Revenge of DWDM

In many ways the most radical core networking technology of the last 20 years – dense wavelength-division multiplexing – has come full circle. It boomed, and then it busted, becoming a victim of its own success. But now it’s back.

The invention of DWDM was a real revolution because it enabled telecom providers to pack fiber more densely with multiple channels by putting a 1-Gbit/s channel on each wavelength. This drastically improved the economics of fiber optic transmission. Bandwidth blossomed, supplying the demand boom of the roaring 90s (see Broadband Access Boom Ahead and Subsea Bandwidth Booms). And, as always, new investment was drawn to the hot market (see The Bull Market: Bull Exhaust?). It’s a scene we’ve seen over and over again in the annals of capitalism: Demand attracts investment, which brings on more supply, which eventually overwhelms demand.

Then came the hangover. But heck, every good party has its cleanup. (See Grim Reaping: A Downturn Tally.)

DWDM and fiber networks didn't fail – they succeeded. That's why the economic shockwaves have been so drastic. But now we appear to have reached a period of equilibrium, where prices have become so low that they are starting to generate new demand. Even better, the new round of DWDM technology includes more flexible technology enabled by ROADMs.

So what's next? Here’s the shocker: Optical technologies have become so cheap that enterprises are seeing big appeal, and they are increasingly building their own networks. In addition to being drawn to the affordability of the techology, the enterprises are being pushed toward new capacity with the expansion of VOIP and other IP applications in their own networks. (See Enterprises: More Fiber in the Diet? .)

There's lot's of evidence the new thirst for bandwidth, coming from that same enterprise customer, is being driven by VOIP. (See VOIP Testing Goes Live and Enterprise VOIP Is on Fire). The bandwidth demand has become so large that one multinational company (not a service provider) has even been thinking about buying CRS-1s, the largest router on the planet, according to a Light Reading source familiar with the situation.

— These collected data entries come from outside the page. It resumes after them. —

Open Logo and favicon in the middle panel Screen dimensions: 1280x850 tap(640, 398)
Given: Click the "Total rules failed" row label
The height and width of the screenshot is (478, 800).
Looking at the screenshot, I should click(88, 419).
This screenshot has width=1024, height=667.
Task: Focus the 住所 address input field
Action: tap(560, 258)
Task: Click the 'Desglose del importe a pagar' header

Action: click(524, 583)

Why is this happening? Well, just like your grandma, everybody wants cheaper phone bills. Once you’ve got VOIP to the desktop – often over a simple, cheap Ethernet connection – the phone call has become nearly free. But you still need to pay for leased lines. If you run your own fiber and connect branch offices worldwide, more savings follow, to the point where the phone starts to pay for itself. The bean counters will start to tell you that you can pay for the network through savings on the phone bill.

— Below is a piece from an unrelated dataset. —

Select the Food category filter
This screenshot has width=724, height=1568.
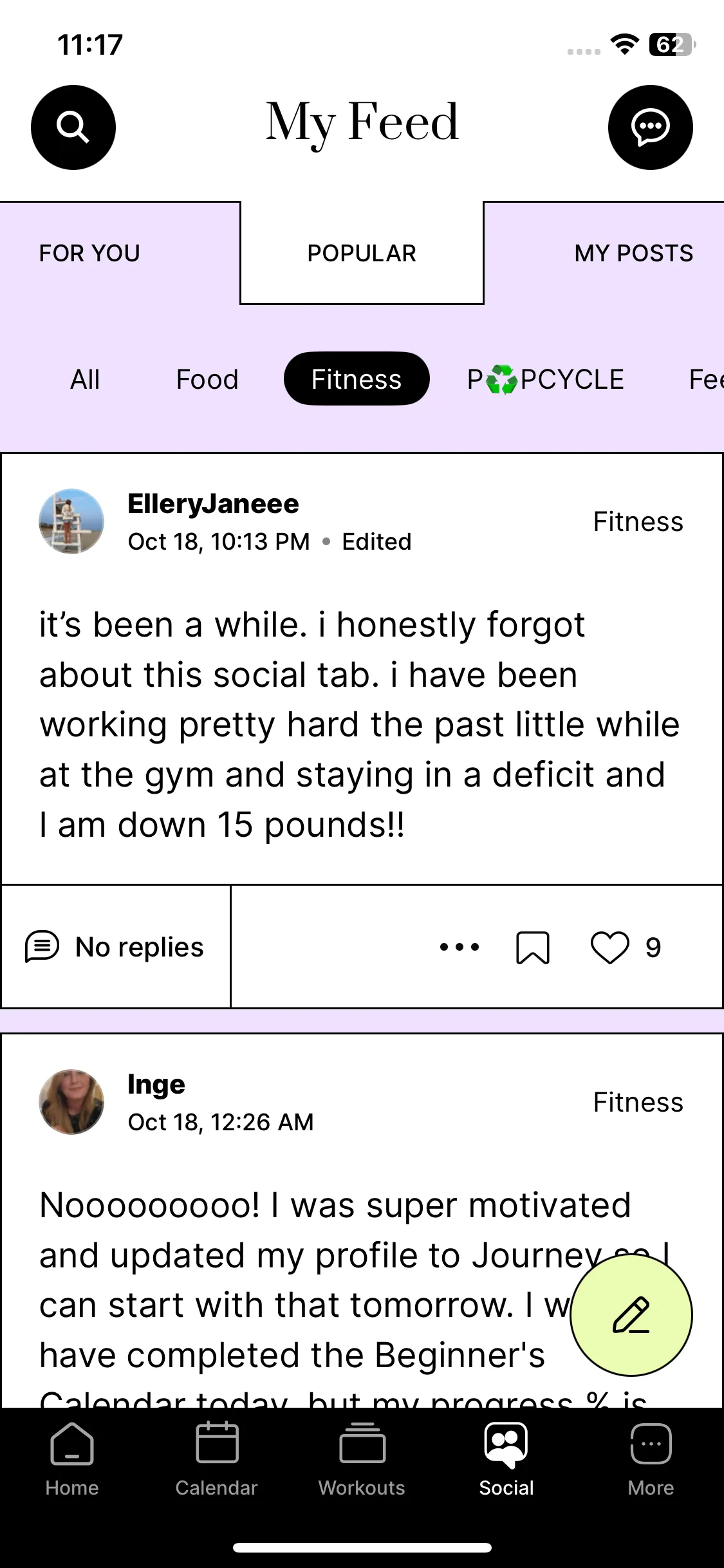pyautogui.click(x=207, y=379)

Which brings us to fiber: It’s now substantially cheaper than it was in 1999. In the shadow of the bubble, huge global networks like (Nasdaq: GLBC) and went bankrupt. Through the process of reorganization, they were able to shed billions of dollars of debt and clean up their balance sheets. With that debt wiped clear, we were left with global fiber networks that now were available for pennies on the dollar.

Combine cheap DWDM, inexpensive fiber, simple and pervasive Ethernet technology, and an explosion in VOIP and other IP-based applications, and what you have are standard, plentiful parts for corporate networks.

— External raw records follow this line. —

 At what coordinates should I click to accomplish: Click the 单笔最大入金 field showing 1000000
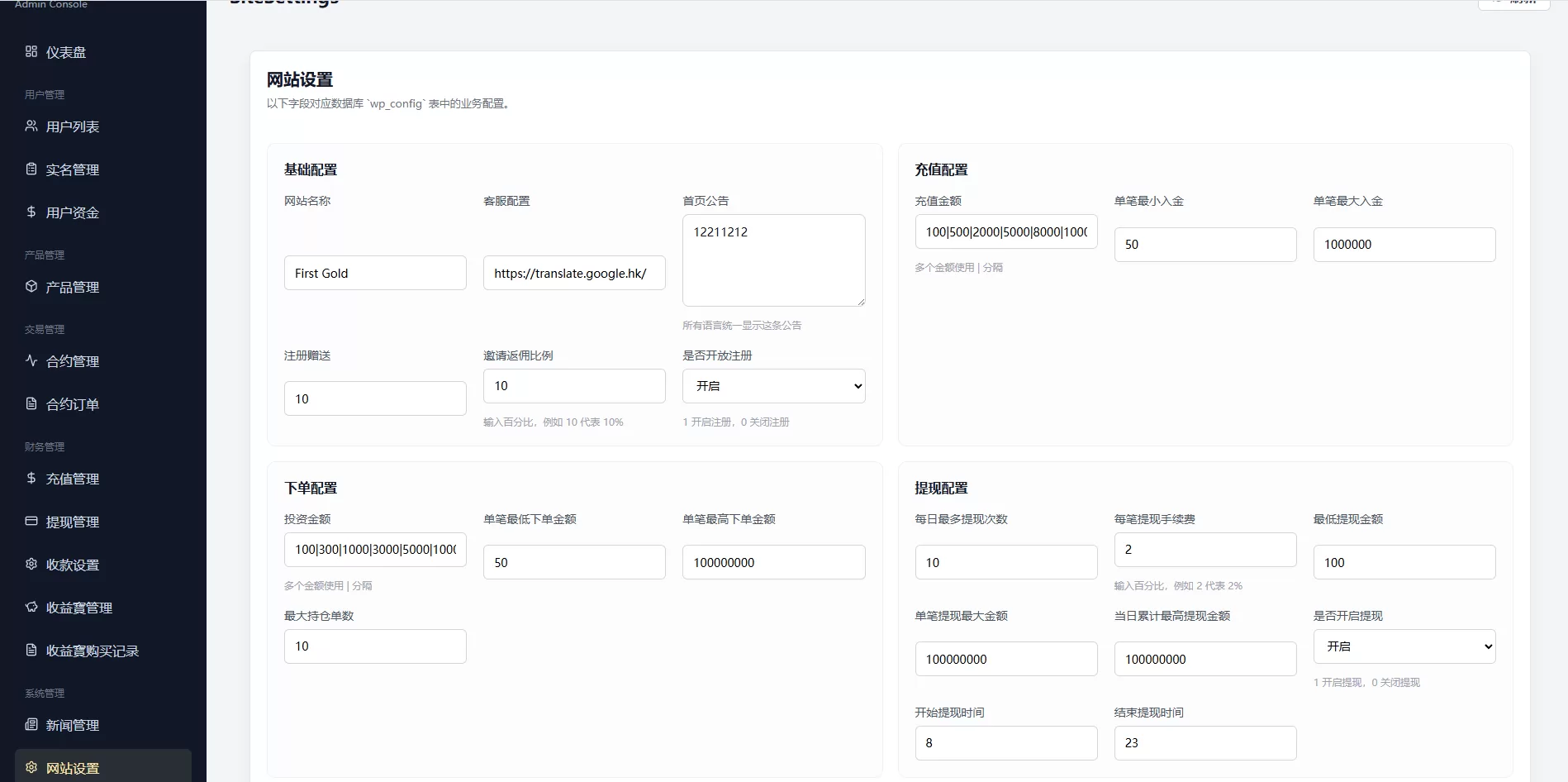pyautogui.click(x=1404, y=245)
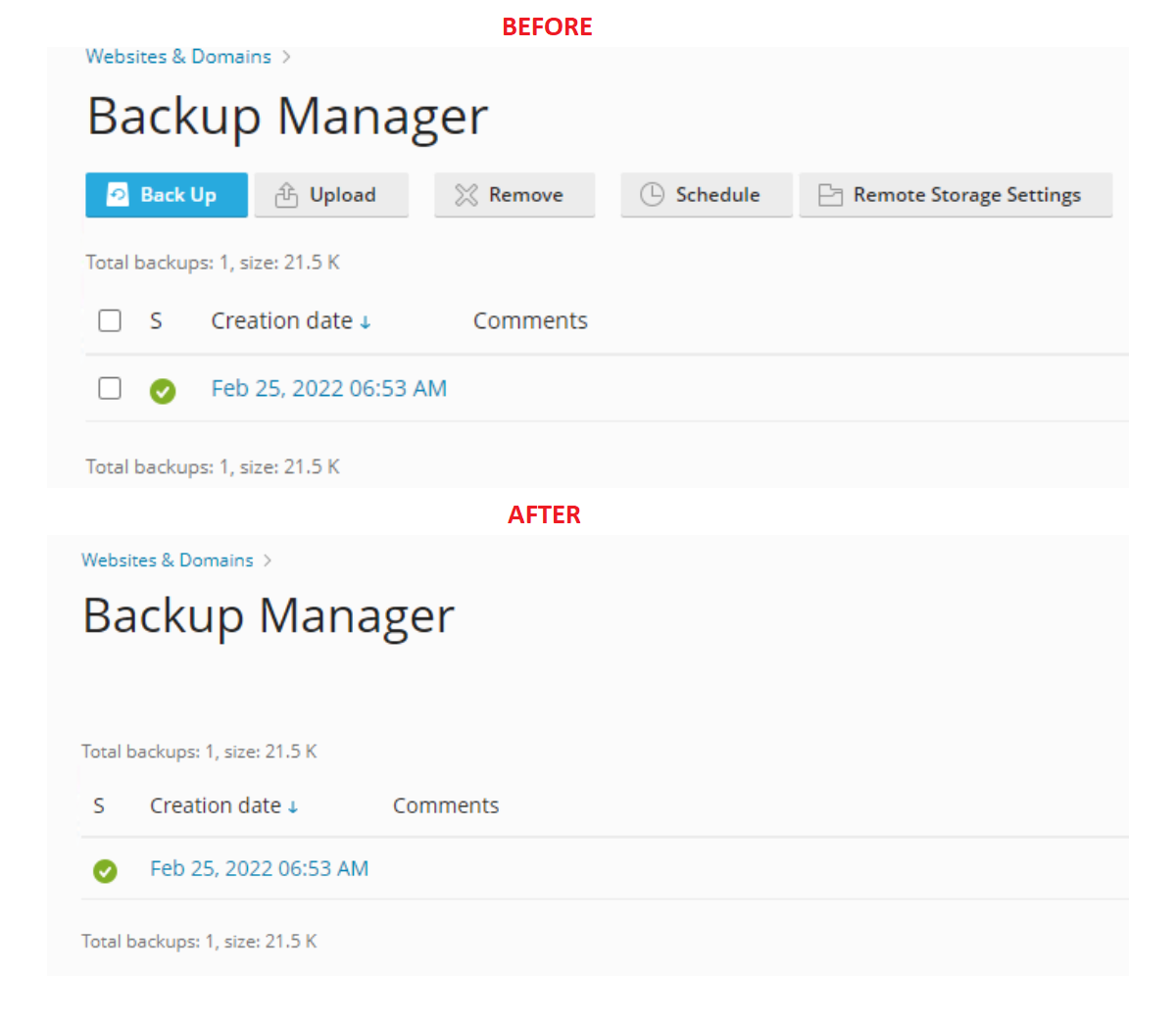Open the Feb 25, 2022 06:53 AM backup in AFTER view
Image resolution: width=1176 pixels, height=1023 pixels.
(259, 868)
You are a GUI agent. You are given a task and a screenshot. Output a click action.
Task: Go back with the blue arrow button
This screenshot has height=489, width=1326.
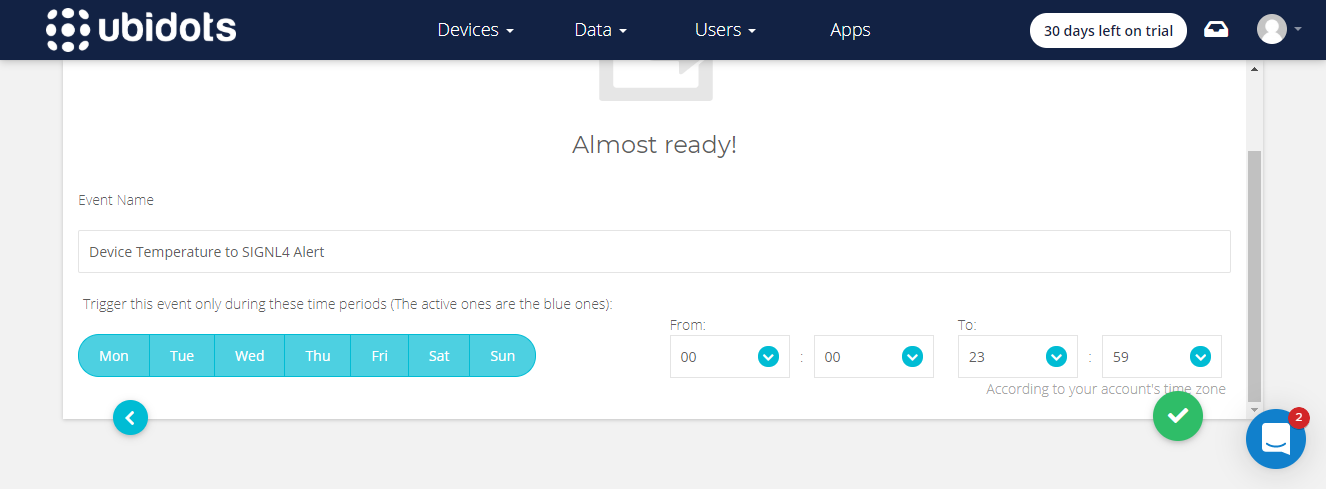[x=131, y=417]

Make no mistake about it: Telecom technologies are rapidly being commoditized, standardized, and packaged up neatly for enterprises. Pretty soon, every Fortune 500 company is going to be running its own VOIP and DWDM network – on a global scale. If you're a service provider, what do you do? Do you lease them the fiber? Do you try to integrate the network for them? Do you sell them applications?

Yes, it’s a nightmare if you are an incumbent carrier. Imagine your largest customers having no need for you anymore.

Service providers are trying to adjust. Right now, the largest incumbents here in the United States are focused on protecting their access networks. It’s their cash cow business, after all. This business may take years to erode, but make no mistake about it – it’s eroding.

In the meantime, it's time to come up with some new business plans. Yeah, figuring out how to deliver IPTV to Ma & Pa is cute, but is it really the answer? I think this might be a big mistake. Incumbent telcos really have no expertise in consumer content. For proof, click here.

There really are only two routes: Service providers could become hyper-specialized. For example, they can develop the best video network in the world, the best regional WiMax network, or they could become the best integrator of messaging applications.

The other route to go, which is being pursued by the largest incumbents through merger mania, is massive scale and integration. If you can span the world with a converged fixed/mobile network that works in multiple modes and delivers secure broadband access across the globe, you have something of enormous value that's hard to replicate. But it's got to be highly integrated, and it's got to work.

So, those are the options. Let's hope everyone's picked one and is moving on quickly to implement the plan. Sitting on your capex budget isn't going to cut it anymore. The big changes are already here. Recognizing the change is the first step to surviving it.